E Kimi ferma? Chi ferma Andrea Antonelli, italica speranza su quattro ruote? E chi ci ferma, urlano al vento, finalmente, gli alfieri degli sport sommersi, che dopo anni di doloroso limbo irrompono alla gloria del mondo: il baseball, il rugby, mettiamoci anche gli sport invernali. E su tutti lui, Kimi, che fa prorpie le imprese di mazze, guantoni e palla ovale e le trasporta sui circuiti di tutto il mondo: perché, certo, si può fare, non esiste l'impossibile se si ha talento, passione, ardore.
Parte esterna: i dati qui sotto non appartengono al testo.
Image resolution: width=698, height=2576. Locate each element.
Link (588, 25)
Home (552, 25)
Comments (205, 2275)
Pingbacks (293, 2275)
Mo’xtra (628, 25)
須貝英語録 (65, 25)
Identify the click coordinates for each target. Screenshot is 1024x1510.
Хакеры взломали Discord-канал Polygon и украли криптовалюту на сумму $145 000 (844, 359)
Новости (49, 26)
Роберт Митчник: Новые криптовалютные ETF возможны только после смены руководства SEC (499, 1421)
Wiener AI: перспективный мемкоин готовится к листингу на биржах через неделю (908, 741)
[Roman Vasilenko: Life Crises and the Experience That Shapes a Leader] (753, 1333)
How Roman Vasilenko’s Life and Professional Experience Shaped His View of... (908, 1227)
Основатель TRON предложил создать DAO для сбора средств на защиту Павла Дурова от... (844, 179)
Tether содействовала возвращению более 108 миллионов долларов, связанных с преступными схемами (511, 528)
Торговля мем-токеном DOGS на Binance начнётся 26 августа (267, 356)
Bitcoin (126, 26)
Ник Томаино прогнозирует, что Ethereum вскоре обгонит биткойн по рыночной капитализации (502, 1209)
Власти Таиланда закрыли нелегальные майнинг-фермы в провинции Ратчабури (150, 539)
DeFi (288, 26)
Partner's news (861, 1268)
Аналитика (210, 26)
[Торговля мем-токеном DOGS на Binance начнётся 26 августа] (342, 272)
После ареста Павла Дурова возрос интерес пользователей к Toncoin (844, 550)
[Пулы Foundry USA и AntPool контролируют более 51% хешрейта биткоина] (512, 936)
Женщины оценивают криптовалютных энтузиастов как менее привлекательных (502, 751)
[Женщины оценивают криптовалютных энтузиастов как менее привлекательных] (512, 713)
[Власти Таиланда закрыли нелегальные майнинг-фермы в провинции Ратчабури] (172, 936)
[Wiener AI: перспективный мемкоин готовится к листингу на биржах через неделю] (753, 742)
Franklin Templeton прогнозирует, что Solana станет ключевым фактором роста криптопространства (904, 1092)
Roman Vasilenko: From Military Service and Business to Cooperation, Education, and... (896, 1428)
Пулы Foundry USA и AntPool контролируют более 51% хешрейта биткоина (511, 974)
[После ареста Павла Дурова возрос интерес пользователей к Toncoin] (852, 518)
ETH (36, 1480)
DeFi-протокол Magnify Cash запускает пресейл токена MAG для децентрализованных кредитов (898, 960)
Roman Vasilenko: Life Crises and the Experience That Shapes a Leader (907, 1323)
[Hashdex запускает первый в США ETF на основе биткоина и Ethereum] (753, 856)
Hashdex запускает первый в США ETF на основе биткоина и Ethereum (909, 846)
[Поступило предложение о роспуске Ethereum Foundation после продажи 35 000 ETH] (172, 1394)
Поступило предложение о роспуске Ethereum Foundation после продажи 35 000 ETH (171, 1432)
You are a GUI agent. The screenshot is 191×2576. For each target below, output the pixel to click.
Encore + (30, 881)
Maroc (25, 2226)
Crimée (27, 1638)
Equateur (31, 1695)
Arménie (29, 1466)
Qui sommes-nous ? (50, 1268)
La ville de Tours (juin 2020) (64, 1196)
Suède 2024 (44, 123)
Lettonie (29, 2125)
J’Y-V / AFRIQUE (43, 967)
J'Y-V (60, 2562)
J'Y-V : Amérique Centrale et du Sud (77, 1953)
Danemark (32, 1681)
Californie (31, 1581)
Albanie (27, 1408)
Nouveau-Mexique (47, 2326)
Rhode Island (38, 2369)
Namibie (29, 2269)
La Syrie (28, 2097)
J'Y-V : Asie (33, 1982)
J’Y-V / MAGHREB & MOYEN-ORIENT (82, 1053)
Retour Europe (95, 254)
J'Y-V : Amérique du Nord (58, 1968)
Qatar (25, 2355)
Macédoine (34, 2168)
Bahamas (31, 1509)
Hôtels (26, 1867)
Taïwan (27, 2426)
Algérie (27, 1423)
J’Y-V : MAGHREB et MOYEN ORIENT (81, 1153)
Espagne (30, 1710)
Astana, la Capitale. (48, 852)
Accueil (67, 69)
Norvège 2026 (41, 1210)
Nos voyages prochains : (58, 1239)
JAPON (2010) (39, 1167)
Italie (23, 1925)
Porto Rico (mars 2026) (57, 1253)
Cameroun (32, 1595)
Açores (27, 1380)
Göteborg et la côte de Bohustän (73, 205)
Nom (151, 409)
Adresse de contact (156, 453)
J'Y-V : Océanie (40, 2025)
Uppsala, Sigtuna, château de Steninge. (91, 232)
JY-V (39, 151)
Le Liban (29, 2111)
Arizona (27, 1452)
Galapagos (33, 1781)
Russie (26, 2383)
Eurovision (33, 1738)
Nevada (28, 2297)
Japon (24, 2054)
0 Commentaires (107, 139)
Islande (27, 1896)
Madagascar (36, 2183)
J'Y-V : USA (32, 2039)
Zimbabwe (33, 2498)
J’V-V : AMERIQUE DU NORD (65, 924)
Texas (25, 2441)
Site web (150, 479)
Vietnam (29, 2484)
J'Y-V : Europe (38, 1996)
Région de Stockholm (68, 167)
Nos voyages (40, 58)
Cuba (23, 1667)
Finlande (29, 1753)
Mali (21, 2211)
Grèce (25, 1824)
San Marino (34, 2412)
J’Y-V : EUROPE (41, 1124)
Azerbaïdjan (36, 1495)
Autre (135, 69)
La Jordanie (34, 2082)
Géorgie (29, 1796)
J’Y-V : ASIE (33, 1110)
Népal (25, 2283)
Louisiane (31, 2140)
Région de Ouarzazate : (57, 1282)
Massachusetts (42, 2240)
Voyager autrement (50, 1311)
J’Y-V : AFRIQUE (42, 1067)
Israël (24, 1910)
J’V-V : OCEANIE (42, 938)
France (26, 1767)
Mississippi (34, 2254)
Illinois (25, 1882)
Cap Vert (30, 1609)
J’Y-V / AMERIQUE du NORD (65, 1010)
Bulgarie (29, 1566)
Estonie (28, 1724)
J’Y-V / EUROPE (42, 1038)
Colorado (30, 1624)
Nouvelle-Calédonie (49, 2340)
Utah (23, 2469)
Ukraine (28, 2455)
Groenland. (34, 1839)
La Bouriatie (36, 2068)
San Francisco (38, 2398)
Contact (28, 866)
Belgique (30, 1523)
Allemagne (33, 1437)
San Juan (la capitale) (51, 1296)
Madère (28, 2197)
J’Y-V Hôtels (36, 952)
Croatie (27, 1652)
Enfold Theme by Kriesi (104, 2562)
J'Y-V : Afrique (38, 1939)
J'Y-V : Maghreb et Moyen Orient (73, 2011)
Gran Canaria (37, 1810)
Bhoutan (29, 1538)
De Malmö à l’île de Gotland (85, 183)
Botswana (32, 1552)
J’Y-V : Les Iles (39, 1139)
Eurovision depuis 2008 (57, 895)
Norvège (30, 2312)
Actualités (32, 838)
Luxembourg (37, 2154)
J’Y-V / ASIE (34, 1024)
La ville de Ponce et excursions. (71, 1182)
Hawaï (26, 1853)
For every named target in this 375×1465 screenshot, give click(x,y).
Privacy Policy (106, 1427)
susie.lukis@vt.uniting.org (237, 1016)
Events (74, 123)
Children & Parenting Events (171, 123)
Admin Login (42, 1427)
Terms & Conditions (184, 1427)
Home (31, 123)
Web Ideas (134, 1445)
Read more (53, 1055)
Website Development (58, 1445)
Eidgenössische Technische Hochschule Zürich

Lo sappiamo: tra un mese, per trovare notizie su baseball, rugby, curling dovremo stroppicciare i quotidiani fino allo spasimo, arrivando alle brevi, quelle notizie così piccole da perderci la vista. Siamo fatti così, noi italiani: prima pagina per l'impresa e poi l'oblìo. Il concetto di miracolo sportivo affascina gli italiani epr 24 ore, poi si torna a dividerci e a far filosofia davanti a un caffè corretto tra Var, giochisti, difensivisti, nell'eterna baruffa pallonara.
Stavolta, però, è difficile riportare nel sottoscala delle notizie in breve questi lampi di eterno che i nostri sport di nicchia (minori è un termine che ne offende la nobilità) ci hanno regalato in rapida successione. La nazionale di baseball, disciplina difficile da decrittare, piena di pause, stillicidio lentissimo di ore e ore prima dell'epilogo, ha fatto piangere i professionisti americani, idoli milionari. Ragazzi dai nomi marchiati Brooklyn - Jac Caglinone, Vinnie PAsquantino, Aaron Nola - che hanno fatto mangiare al Mondiale la polvere dell'umiliazione ai Maestri a stelle e strisce.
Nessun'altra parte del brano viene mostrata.